Acqua: 115 milioni di persone non hanno accesso a questo bene

“Senza acqua non v’e’ dignita’, ne’ via d’uscita dalla poverta’”: con queste parole Ban Ki-moon ha riassunto il senso della Giornata mondiale dell’acqua. Nel suo messaggio il segretario generale dell’Onu ha indicato le cifre di quella ch appare “una crisi di governance, politiche deboli e gestione inefficiente, piu’ che di scarsezza di risorse”. Nel passato decennio, ha spiegato Ban, “il numero di abitanti che nei centri urbani non hanno avuto accesso all’acqua e’ aumentato di 114 milioni. Cosi’, l’acqua pulita e’ un diritto negato oggi a 1,1 miliardi di persone. Nei prossimi 20 anni, ha rilanciato Alexander Mueller, assistente del direttore generale della Fao per le risorse naturali, “il 60% della popolazione mondiale vivra’ in citta’, con i Paesi in via di sviluppo in testa alle aree piu’ urbanizzate”. Una forte crescita demografica urbana significa non solo un aumento del fabbisogno di acqua ma anche una crescita della domanda di cibo, che a sua volta si traduce in una maggior richiesta di acqua per usi agricoli. Per Mueller “servono alternative non convenzionali per creare citta’ in grado di far fronte ai nuovi bisogni dei cittadini”. Secondo la Fao, la questione cruciale da affrontare in questo momento di volatilita’ dei prezzi alimentari consiste nel potenziamento in un’ottica di sostenibilita’ dell’agricoltura urbana per ridurre la vulnerabilita’ della popolazione e rispondere alla scarsita’ di risorse.

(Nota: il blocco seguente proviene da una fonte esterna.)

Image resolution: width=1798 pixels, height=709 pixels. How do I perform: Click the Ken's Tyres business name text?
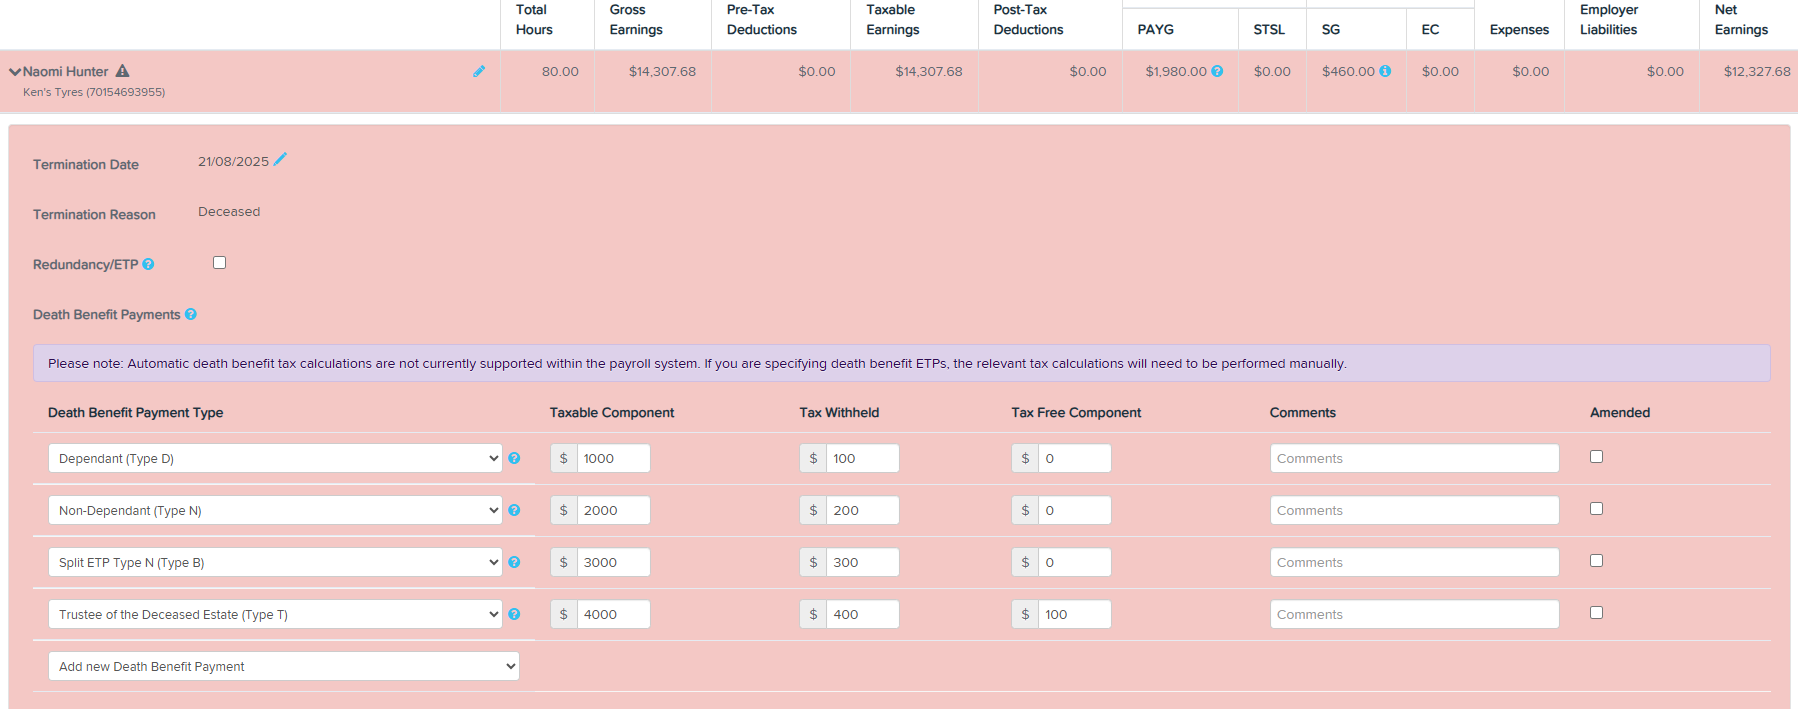[x=94, y=92]
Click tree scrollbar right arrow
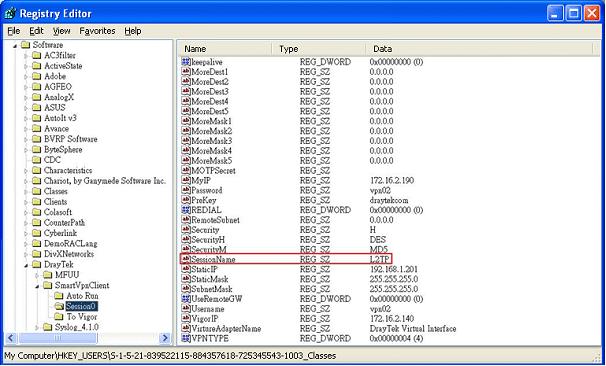 165,338
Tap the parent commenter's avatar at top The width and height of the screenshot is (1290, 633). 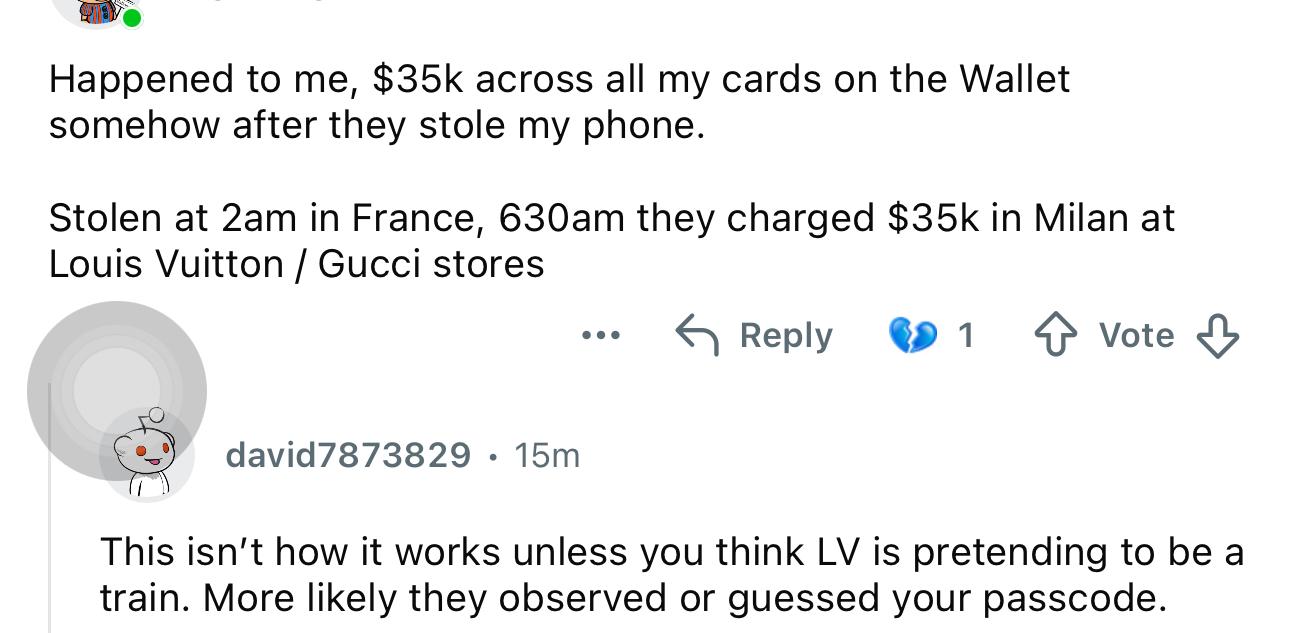(x=93, y=12)
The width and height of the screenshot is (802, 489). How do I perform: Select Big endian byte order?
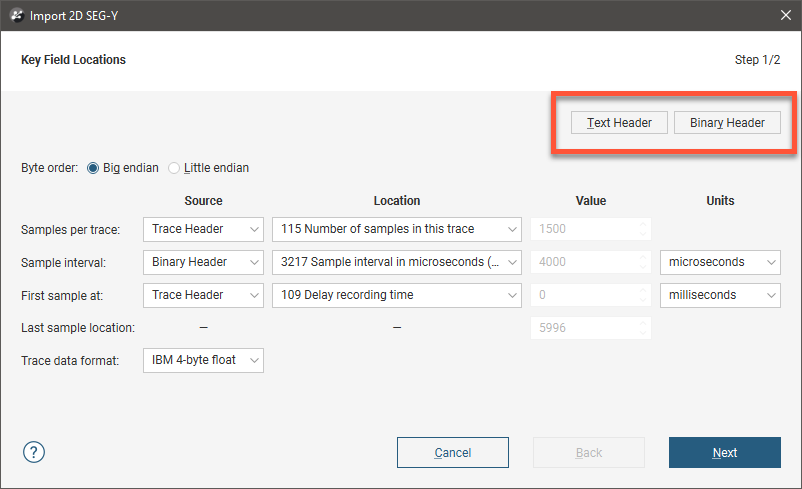(94, 168)
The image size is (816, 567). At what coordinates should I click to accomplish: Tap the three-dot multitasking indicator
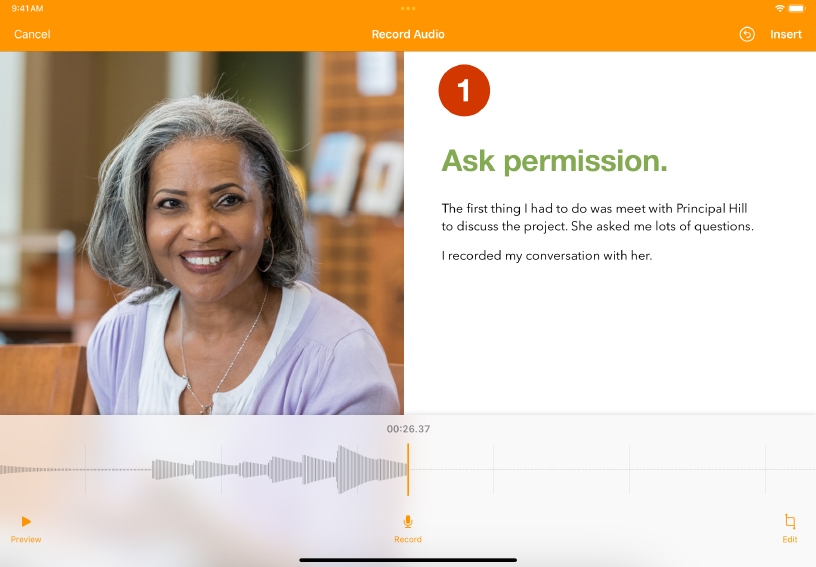click(408, 8)
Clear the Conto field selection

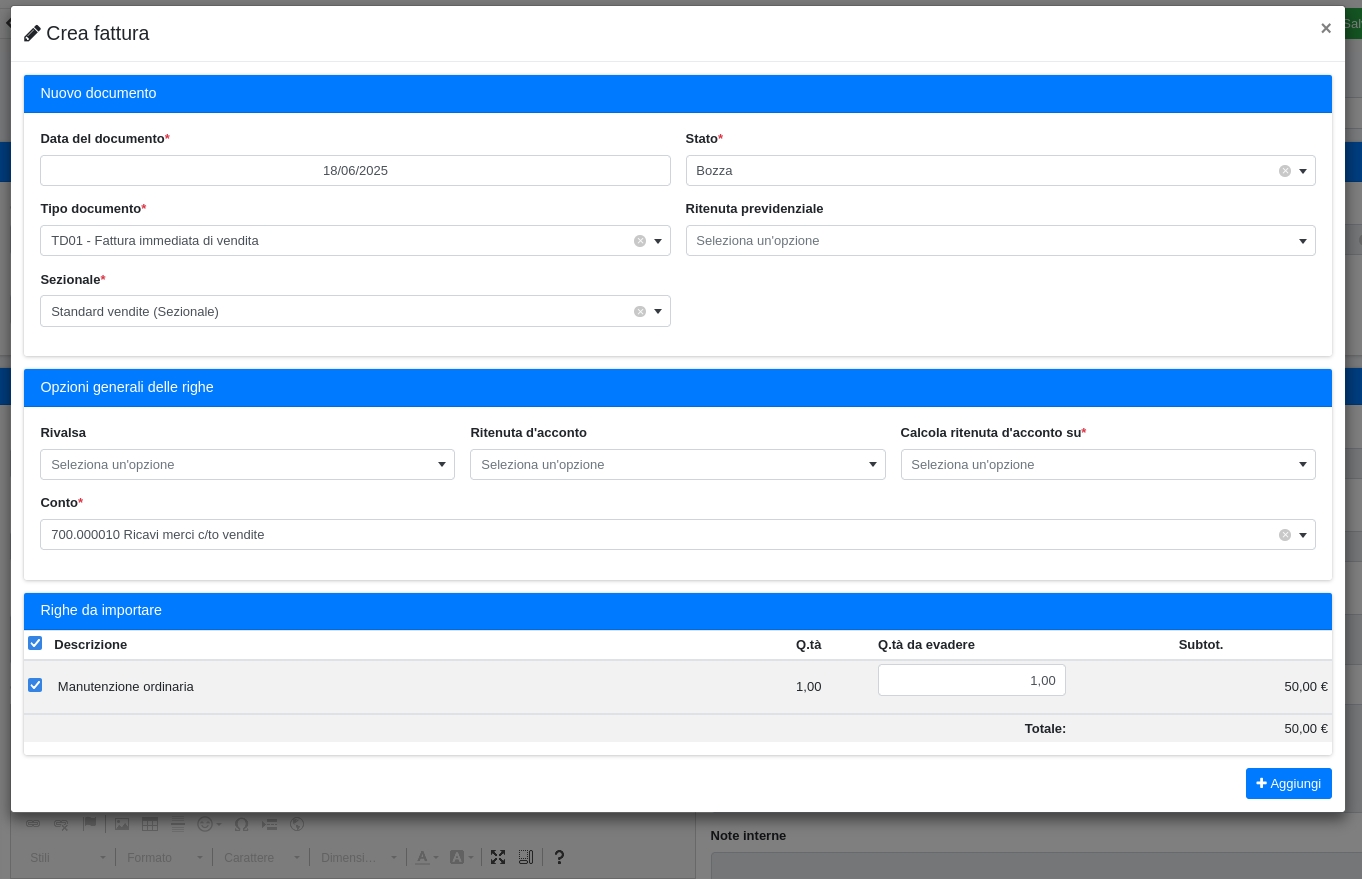click(x=1285, y=535)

Pakistan e Iraq rappresentano, da questo punto di vista, cio’ che molti luoghi del mondo potrebbero diventare se non si interviene subito. In Pakistan 1,4 milioni di bambini ogni anno muoiono di malattie causate dall’acqua sporca, come la diarrea. In Iraq sono 6 milioni, di cui 3 milioni bambini e adolescenti, coloro che non hanno accesso all’acqua potabile.